Nel marketing, il prezzo non è solo una cifra su un cartellino: è un messaggio.
Parla di posizionamento, valore percepito, desiderabilità. E, in certi casi, più è alto, più funziona.
Pensiamo al lusso. In questo settore, il prezzo smette di essere una barriera e diventa uno strumento per alzare l’asticella del sogno. Un orologio da 1.000 euro può essere bello. Uno da 1.000.000 euro? È leggenda.
E se poi l’orologio in questione è un Richard Mille, ad esempio (ma il ragionamento vale per tanti orologi di lusso), allora il prezzo non è solo giustificato: è parte integrante del fascino. Materiali hi-tech, tirature limitate, testimonial di livello… ma soprattutto, una strategia chiara: non vogliamo piacere a tutti.
Il meccanismo è semplice quanto controintuitivo: alzare il prezzo restringe il pubblico, ma aumenta il desiderio.
In un mondo che predica accessibilità e convenienza, il lusso sussurra esclusività e inaccessibilità. E vince, proprio perché pochi possono permetterselo.
Ovviamente, questa leva non si improvvisa.
Non basta mettere uno zero in più sul cartellino per diventare premium. Anzi, se il brand non regge il peso della cifra, il rischio è quello di sembrare ridicoli, non esclusivi.
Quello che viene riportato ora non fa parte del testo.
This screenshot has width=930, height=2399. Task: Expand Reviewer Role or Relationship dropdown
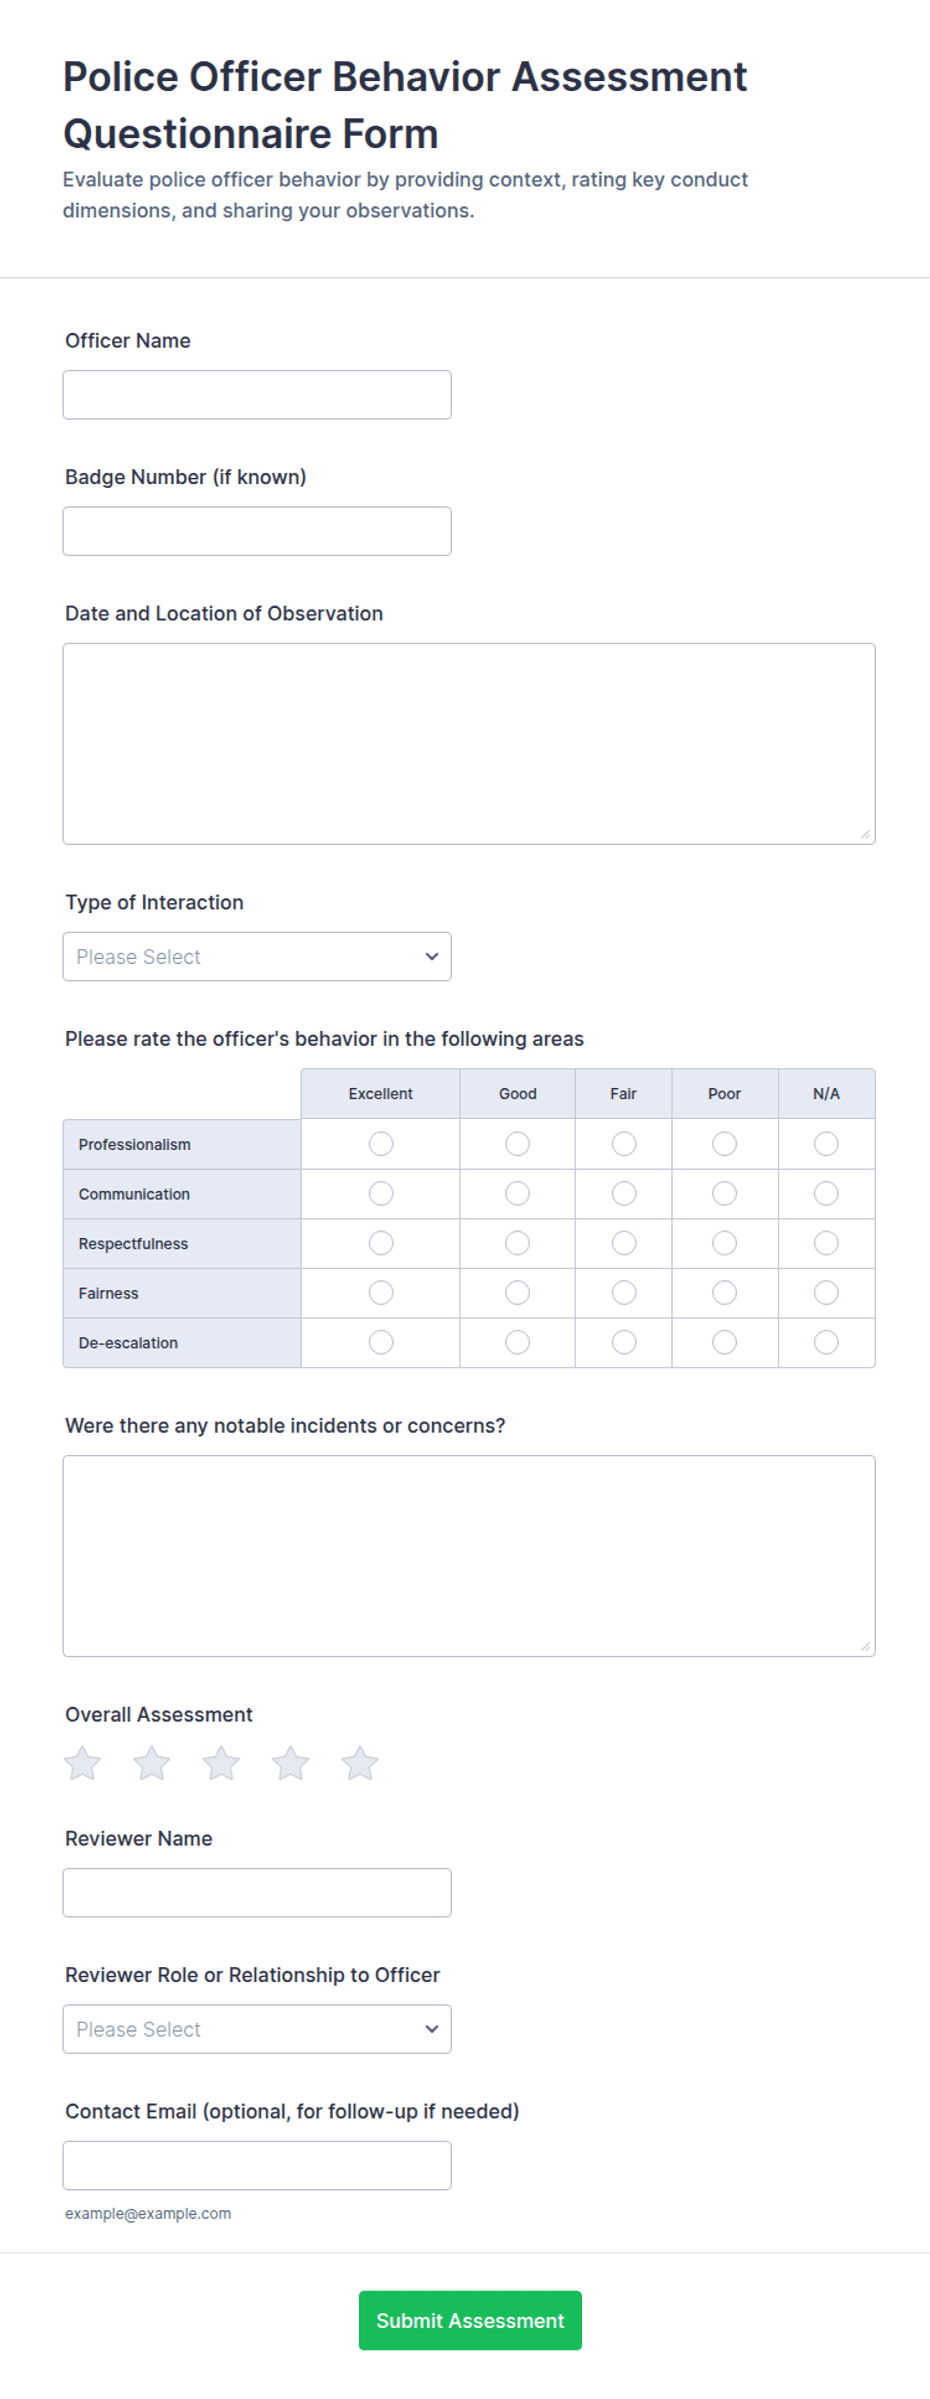point(257,2029)
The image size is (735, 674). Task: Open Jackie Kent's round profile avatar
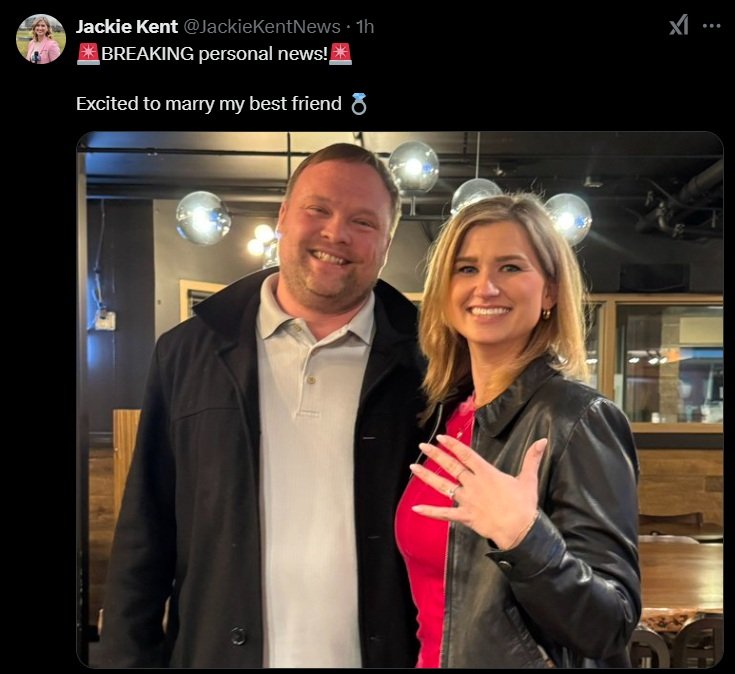(41, 38)
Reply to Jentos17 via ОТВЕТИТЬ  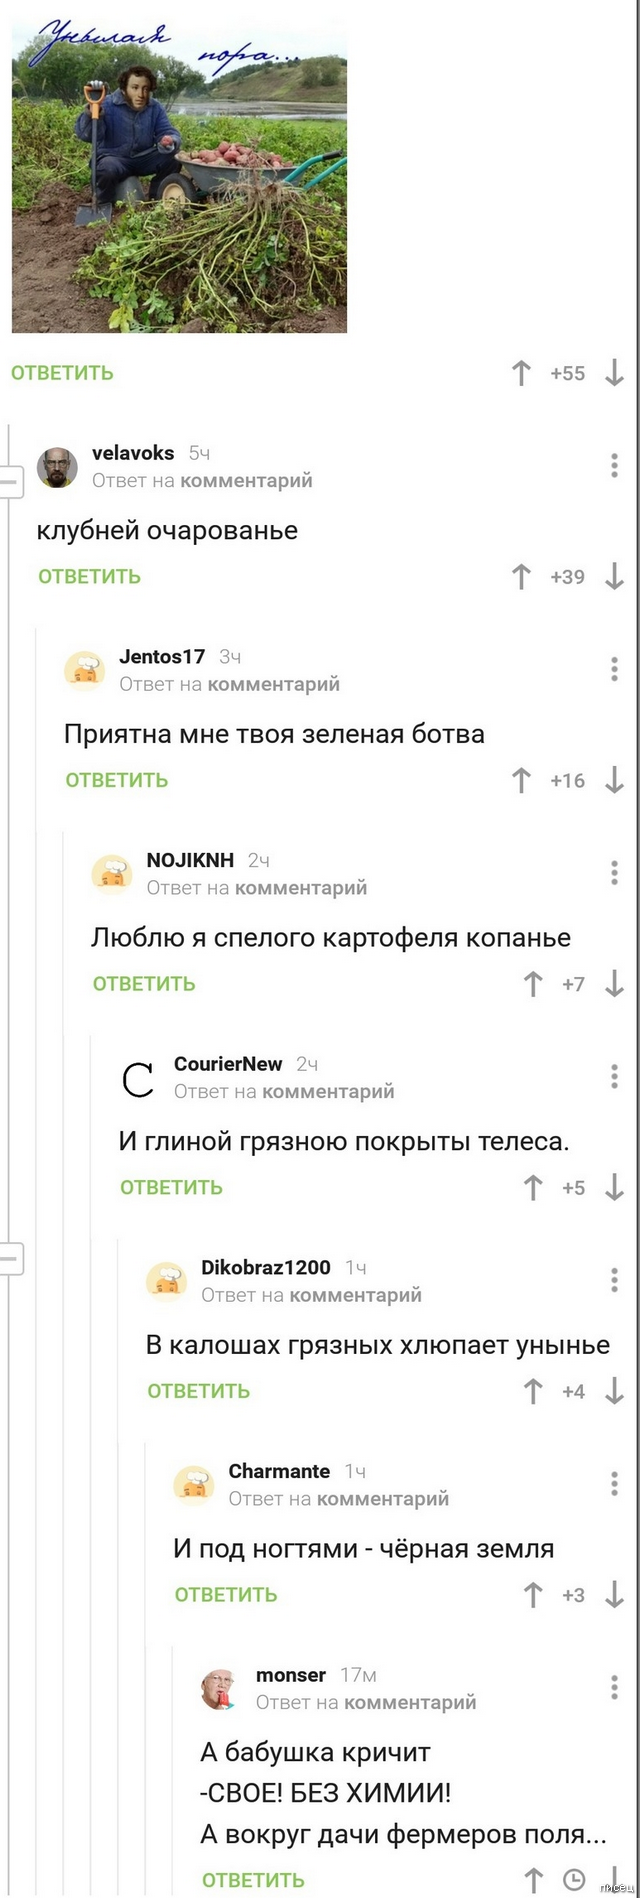point(117,780)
Perché il prezzo alto funzioni come leva di marketing, serve una narrazione coerente: ogni dettaglio — dal logo al packaging, dal tono di voce alla customer experience — deve comunicare valore, unicità, aspirazione.
Serve una brand identity solida, che dica chi sei, cosa rappresenti e a chi ti rivolgi.
E serve soprattutto un “perché” credibile dietro ogni cifra: materiali innovativi, produzione artigianale, edizione limitata, know-how riconosciuto… qualcosa che giustifichi e sostenga la percezione di lusso.
Il consumatore non paga solo l’oggetto. Paga l’appartenenza a un racconto.
Un racconto che deve essere tanto esclusivo quanto autentico.
Altrimenti, è solo fuffa patinata. E la fuffa, anche dorata, non vale mai quanto l’oro.